Sunday, August 24, 2008

Salvador

This weekend I read a book called Salvador written during the time of the civil war in El Salvador. The world was an unsettled place during my childhood. I think about the US and how often people here have been sheltered from the events happening around the world. I remember talking to someone who was a youth during the apartheid in South Africa who said that they did not remember hearing about it. I was a youth during the civil war in El Salvador and as we lived in the realities of the re-building of Panama after its most tumultuous chapter, the violence in El Salvador was overlooked in spite of how atrocious it was and the large scale in which the violence was perpetrated. It was the 4th war... not as important as the conflicts in Lebanon, Iraq, and Iran.

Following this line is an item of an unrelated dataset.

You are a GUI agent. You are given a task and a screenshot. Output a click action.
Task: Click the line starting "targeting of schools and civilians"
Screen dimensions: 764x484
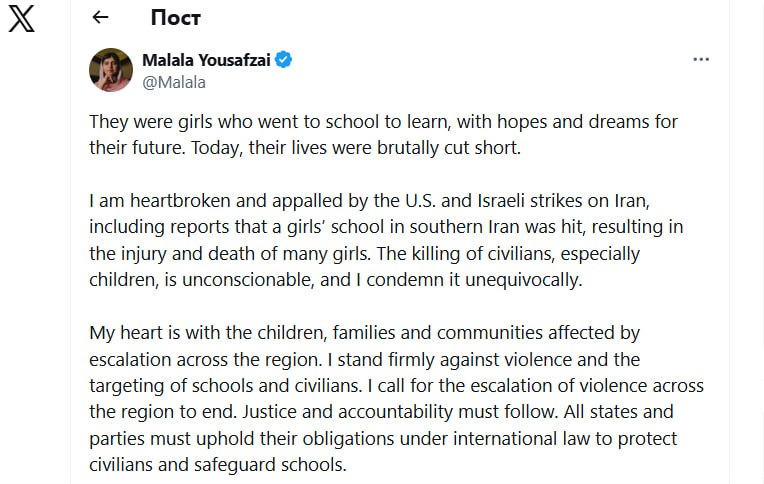tap(397, 386)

In the grand scale, what does it mean to know something happened somewhere and to know what happened? It only makes you wonder, what is the 4th war right now? Which conflict is scarring the consciousness of a whole country and generations of people? So much that all that people know is violence. Violence is the stable factor for many people. Gender based violence is another type of atrocious thing that is feared with good reason. The truth is that I fear it on a certain level. Even here, I am at times overly aware of my surroundings and almost paranoid with the fear of what 'could happen'. I am so grateful for places where you feel 'safe' (at least relatively safe) especially when I remember those places where you never, ever feel like you can let down your guard and just enjoy your surroundings.

I have also begun to say goodbye. Real goodbyes. The, 'I don't know when I'll see you again' kind of goodbyes. They are cushioned (as they always are) with, 'I'll be back!' and yet I know that I don't really know what that means, or when that will happen. I think I know, but I don't really know.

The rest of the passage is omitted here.